Prove, using the trigonometric identities,

that

cos((1/2)*θ)= sqrt((cos(θ )+1)/2)

for any 0 ≤ θ ≤ π. Remember to separate the left and right sides in

your proof. Start from the RIGHT side! Moreover: θ =(1/2)*θ+ (1/2)*θ

### 3 Answers

- MathmomLv 72 years agoFavorite Answer
Angle sum identity:

cos(x+y) = cos x cos y − sin x sin y

cosθ = cos(θ/2 + θ/2)

........ = cos(θ/2) cos(θ/2) − sin(θ/2) sin(θ/2)

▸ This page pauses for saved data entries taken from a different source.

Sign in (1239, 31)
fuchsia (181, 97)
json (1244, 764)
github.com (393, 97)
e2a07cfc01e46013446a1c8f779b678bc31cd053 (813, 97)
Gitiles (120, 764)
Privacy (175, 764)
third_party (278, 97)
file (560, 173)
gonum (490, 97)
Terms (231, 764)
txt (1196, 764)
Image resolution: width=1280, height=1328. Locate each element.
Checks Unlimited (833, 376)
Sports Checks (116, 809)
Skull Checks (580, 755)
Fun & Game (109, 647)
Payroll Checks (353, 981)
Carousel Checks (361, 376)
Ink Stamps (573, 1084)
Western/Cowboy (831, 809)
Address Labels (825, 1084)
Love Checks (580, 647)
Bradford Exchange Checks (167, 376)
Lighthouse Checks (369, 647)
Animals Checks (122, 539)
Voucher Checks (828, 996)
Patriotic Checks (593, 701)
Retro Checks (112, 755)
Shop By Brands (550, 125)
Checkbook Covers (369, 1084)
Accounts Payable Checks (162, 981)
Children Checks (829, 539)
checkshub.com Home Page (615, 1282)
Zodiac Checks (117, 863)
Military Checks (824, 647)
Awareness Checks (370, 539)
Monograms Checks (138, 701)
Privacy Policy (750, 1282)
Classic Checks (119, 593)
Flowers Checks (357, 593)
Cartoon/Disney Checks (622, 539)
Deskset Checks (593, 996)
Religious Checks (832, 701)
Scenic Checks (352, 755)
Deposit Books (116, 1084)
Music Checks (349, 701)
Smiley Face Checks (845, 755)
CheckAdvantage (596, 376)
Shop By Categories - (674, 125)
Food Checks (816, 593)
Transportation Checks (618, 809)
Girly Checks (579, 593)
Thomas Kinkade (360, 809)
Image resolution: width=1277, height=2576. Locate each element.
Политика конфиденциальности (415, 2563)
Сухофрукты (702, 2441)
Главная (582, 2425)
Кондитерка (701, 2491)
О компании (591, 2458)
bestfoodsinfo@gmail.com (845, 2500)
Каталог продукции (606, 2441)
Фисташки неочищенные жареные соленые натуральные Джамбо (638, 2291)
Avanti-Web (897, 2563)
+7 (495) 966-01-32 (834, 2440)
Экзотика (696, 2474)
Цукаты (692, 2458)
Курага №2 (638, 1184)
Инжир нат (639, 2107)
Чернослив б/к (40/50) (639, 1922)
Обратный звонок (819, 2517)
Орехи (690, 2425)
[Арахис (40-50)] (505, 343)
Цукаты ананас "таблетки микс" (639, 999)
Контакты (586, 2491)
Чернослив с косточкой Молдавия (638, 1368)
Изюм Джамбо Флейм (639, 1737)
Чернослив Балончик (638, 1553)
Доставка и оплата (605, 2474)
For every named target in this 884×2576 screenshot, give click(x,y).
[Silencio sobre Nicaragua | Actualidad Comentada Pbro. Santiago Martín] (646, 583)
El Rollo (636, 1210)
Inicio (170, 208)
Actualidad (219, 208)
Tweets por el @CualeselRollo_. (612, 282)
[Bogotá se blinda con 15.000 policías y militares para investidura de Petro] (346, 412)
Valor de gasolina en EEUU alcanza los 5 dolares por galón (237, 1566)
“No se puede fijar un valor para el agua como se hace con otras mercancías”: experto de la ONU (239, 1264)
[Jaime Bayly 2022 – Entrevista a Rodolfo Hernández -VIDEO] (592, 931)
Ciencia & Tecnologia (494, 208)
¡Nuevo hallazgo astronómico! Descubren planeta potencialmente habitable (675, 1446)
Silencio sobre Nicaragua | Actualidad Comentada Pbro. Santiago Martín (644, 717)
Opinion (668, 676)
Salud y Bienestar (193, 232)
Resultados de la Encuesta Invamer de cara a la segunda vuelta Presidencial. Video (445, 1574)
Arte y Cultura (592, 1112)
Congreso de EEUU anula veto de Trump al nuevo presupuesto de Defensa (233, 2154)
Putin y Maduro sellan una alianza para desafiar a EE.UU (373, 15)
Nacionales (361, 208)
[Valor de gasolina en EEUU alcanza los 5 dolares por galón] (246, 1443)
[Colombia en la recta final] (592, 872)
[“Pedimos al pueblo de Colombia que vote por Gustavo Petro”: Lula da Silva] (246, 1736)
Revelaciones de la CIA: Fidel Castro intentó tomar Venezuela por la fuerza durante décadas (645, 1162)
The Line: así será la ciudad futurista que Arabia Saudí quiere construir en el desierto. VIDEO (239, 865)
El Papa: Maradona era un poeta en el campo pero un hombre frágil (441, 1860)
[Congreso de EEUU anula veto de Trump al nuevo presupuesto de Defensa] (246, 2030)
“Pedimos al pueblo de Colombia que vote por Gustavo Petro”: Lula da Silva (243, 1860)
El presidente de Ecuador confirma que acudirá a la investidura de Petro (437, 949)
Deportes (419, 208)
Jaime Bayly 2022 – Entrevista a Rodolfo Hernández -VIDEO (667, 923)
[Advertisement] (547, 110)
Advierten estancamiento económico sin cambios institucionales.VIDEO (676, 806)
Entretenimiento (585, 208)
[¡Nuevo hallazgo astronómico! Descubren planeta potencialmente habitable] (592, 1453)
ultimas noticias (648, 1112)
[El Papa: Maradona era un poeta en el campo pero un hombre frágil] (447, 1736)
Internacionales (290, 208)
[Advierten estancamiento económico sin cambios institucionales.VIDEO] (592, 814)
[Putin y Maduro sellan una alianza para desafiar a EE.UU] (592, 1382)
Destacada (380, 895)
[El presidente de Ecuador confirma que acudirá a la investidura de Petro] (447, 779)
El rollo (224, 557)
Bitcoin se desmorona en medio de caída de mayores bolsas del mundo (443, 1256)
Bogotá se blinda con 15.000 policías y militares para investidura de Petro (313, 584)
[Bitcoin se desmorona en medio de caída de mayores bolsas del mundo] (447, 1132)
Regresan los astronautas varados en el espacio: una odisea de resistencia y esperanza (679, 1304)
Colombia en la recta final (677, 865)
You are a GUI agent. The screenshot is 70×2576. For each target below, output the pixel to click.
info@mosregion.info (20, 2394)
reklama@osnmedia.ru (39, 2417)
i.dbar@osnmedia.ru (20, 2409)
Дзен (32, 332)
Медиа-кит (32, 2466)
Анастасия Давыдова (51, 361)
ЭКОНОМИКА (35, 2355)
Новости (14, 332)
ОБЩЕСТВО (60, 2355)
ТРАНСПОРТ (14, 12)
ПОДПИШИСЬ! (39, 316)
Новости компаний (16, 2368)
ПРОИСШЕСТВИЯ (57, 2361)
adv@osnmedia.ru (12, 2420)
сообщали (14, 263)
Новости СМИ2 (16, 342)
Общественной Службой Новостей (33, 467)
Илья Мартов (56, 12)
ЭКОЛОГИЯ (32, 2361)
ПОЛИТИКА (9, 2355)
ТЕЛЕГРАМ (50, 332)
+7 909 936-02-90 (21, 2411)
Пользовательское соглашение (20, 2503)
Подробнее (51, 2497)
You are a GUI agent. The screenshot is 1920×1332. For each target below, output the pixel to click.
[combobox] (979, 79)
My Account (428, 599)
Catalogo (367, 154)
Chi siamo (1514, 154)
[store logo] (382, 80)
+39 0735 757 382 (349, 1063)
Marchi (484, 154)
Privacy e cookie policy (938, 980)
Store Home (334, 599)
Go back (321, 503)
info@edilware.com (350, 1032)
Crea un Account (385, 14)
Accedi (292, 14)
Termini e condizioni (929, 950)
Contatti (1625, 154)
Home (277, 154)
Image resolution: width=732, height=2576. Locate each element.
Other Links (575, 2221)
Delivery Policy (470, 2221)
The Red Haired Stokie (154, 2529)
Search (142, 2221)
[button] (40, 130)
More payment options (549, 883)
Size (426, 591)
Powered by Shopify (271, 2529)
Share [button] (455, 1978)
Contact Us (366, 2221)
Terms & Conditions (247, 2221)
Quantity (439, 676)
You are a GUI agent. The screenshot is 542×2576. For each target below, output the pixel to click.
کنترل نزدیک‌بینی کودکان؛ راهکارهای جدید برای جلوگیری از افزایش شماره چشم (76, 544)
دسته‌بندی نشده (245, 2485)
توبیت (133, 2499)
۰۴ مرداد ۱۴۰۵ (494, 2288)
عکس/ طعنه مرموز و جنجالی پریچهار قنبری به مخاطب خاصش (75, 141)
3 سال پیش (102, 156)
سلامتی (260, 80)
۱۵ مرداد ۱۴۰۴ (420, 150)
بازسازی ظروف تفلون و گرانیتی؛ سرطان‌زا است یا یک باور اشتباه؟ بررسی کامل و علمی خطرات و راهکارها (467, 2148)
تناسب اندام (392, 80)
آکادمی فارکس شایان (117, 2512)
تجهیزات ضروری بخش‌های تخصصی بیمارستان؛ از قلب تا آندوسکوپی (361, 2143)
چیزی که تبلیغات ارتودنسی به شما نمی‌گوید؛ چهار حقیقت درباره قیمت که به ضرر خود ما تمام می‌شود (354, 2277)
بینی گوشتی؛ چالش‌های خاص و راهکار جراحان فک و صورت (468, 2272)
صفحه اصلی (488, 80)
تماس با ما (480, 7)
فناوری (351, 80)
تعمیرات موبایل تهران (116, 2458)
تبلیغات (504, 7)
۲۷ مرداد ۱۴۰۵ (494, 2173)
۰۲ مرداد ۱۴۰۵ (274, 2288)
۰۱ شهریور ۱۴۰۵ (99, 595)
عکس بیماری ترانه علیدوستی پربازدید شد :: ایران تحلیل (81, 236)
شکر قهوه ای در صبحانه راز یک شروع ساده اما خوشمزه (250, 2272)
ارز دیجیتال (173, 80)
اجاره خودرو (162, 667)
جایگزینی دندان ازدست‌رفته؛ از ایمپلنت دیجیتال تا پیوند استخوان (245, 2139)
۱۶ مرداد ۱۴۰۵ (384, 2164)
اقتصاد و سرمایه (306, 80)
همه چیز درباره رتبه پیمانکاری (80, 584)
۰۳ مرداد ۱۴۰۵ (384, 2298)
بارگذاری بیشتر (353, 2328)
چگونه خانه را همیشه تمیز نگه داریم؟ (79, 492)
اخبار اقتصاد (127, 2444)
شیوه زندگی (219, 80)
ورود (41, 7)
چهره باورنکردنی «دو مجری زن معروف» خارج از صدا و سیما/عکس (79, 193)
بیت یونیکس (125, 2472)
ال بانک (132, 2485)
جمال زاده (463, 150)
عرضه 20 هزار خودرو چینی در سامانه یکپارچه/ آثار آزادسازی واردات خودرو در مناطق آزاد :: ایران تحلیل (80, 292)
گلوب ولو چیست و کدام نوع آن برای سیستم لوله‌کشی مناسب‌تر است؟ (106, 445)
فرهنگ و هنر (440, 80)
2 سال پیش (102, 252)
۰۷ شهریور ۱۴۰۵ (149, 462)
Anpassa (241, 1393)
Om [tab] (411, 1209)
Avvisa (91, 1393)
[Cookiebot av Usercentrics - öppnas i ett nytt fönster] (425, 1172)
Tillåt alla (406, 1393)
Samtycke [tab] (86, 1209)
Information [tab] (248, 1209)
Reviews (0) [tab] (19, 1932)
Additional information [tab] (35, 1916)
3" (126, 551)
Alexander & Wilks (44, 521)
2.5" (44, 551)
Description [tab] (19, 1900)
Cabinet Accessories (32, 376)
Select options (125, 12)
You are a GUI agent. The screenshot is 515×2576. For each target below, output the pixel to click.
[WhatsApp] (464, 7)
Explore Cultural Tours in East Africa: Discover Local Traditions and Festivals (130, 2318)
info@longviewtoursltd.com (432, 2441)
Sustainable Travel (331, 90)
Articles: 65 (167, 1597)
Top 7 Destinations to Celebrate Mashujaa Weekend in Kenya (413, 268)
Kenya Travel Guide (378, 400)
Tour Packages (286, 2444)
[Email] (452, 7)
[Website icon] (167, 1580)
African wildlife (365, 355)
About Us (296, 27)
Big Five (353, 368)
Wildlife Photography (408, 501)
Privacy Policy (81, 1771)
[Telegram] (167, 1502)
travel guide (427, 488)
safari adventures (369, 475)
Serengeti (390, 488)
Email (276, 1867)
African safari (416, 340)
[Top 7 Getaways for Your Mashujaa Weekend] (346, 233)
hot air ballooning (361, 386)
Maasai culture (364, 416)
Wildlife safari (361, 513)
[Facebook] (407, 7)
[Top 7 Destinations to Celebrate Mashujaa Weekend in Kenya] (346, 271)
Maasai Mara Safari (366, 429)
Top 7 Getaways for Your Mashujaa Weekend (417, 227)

........ = cos²(θ/2) − sin²(θ/2)

........ = cos²(θ/2) − (1 − cos²(θ/2))

........ = 2cos²(θ/2)−1

RHS = √[(cosθ + 1) / 2]

= √[((2cos²(θ/2)−1) + 1) / 2]

= √(2cos²(θ/2) / 2)

= √(cos²(θ/2))

= |cos(θ/2)|

= cos(θ/2) ..... since cos(θ/2) > 0 for 0 ≤ θ ≤ π

= LHS

- IndikosLv 72 years ago
We have cos(a+b) = cos(a)cos(b) - sin(a)sin(b)

set a = b = x

then cos(2x)

= cos(x + x)

= cos(x)cos(x) - sin(x)sin(x)

= cos^2(x) - sin^2(x)

= cos^2(x) - ( 1 - cos^2(x)

= cos^2(x) - 1 + cos^2(x)

= 2cos^2(x) - 1

so cos(2x) = 2cos^2(x) - 1

so 2cos^2(x) = cos(2x) + 1

cos^2(x) = (cos(2x)+1)/2

or cos(x) = sqrt( (cos(2x)+1)/2)

Now set x = θ/2

so cos(θ/2) = sqrt( (cos(2*θ/2)+1)/2)

= sqrt( (cos(θ)+1)/2)